What you are asked to do ▸ Every line from the one that contains "Instruction: Expand 使用道具 dropdown in post 8" to the end of the records must be restated word for word. No other line belongs in the answer.
___ Material supplied ___
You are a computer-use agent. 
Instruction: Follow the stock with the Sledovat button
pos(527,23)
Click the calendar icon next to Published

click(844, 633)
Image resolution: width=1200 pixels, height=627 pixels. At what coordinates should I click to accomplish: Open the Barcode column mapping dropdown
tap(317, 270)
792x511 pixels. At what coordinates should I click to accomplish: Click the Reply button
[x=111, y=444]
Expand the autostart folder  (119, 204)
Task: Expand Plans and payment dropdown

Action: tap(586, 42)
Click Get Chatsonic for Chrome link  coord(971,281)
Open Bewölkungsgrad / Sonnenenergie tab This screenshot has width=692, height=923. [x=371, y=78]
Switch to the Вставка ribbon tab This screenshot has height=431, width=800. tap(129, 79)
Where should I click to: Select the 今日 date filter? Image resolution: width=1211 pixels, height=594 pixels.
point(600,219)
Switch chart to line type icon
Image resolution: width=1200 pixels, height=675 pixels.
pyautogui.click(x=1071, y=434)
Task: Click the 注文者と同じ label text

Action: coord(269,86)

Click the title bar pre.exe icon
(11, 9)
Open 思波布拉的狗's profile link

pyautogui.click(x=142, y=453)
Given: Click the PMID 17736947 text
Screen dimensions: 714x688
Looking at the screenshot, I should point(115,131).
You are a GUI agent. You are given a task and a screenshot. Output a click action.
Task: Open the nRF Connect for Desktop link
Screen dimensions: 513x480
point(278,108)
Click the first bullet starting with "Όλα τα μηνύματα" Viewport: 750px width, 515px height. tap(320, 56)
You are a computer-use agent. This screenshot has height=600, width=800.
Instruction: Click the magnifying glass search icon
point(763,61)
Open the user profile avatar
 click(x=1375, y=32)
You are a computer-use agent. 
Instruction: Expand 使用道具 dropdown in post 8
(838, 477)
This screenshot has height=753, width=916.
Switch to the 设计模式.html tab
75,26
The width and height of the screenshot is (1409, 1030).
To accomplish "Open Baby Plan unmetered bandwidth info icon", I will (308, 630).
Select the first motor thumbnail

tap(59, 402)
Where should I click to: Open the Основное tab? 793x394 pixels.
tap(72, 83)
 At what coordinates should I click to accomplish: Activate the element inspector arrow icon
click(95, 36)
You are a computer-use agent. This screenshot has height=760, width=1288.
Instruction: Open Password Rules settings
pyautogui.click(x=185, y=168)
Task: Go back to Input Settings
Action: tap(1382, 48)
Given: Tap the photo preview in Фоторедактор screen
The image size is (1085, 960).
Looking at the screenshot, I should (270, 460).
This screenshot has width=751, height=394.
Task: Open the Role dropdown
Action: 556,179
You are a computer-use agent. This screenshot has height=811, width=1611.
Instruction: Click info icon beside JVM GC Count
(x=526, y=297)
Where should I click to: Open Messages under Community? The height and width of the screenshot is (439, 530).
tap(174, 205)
___
Written solution ▸
Instruction: Expand 使用道具 dropdown in post 8
(838, 477)
This screenshot has height=753, width=916.
Switch to the 设计模式.html tab
75,26
The width and height of the screenshot is (1409, 1030).
To accomplish "Open Baby Plan unmetered bandwidth info icon", I will (308, 630).
Select the first motor thumbnail

tap(59, 402)
Where should I click to: Open the Основное tab? 793x394 pixels.
tap(72, 83)
 At what coordinates should I click to accomplish: Activate the element inspector arrow icon
click(95, 36)
You are a computer-use agent. This screenshot has height=760, width=1288.
Instruction: Open Password Rules settings
pyautogui.click(x=185, y=168)
Task: Go back to Input Settings
Action: tap(1382, 48)
Given: Tap the photo preview in Фоторедактор screen
The image size is (1085, 960).
Looking at the screenshot, I should (270, 460).
This screenshot has width=751, height=394.
Task: Open the Role dropdown
Action: 556,179
You are a computer-use agent. This screenshot has height=811, width=1611.
Instruction: Click info icon beside JVM GC Count
(x=526, y=297)
Where should I click to: Open Messages under Community? The height and width of the screenshot is (439, 530).
tap(174, 205)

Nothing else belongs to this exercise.